Set `RUN_HEALTH_STATUS` from verdict:

- `PROCEED -> complete`
- `REVISE -> pending`
- `BLOCK -> blocked`

```bash
RUN_HEALTH_STATUS="${RUN_HEALTH_STATUS:?set from final review verdict}"
python3 .map/scripts/map_step_runner.py write_run_health_report \
  map-review \
  "$RUN_HEALTH_STATUS"
```

This writes `.map/<branch>/run_health_report.json` and updates the `run_health` manifest stage.

## CI/Auto Mode Behavior

CI mode auto-selects options marked `(Recommended)`, records the selected path, writes the same artifacts, and exits non-zero for `REVISE` or `BLOCK` when the caller expects gate semantics.

## Optional: Preserve Review Learnings

After review closes, run `/map-learn` if this review produced reusable rules, gotchas, or repeated issues.

## MCP Tools Used

No MCP tool is required.
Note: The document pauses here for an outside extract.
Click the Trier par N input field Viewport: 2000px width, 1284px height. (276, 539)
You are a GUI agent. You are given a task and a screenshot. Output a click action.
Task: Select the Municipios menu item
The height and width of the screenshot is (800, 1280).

Prefer repo-local artifacts and git state.

## Examples

See [review-reference.md](review-reference.md#examples) for normal, CI, detached, shuffle, and compare-ordering examples.

## Troubleshooting

See [review-reference.md](review-reference.md#troubleshooting) for unavailable detached worktrees, missing review bundles, review prompt clipping, and ordering drift.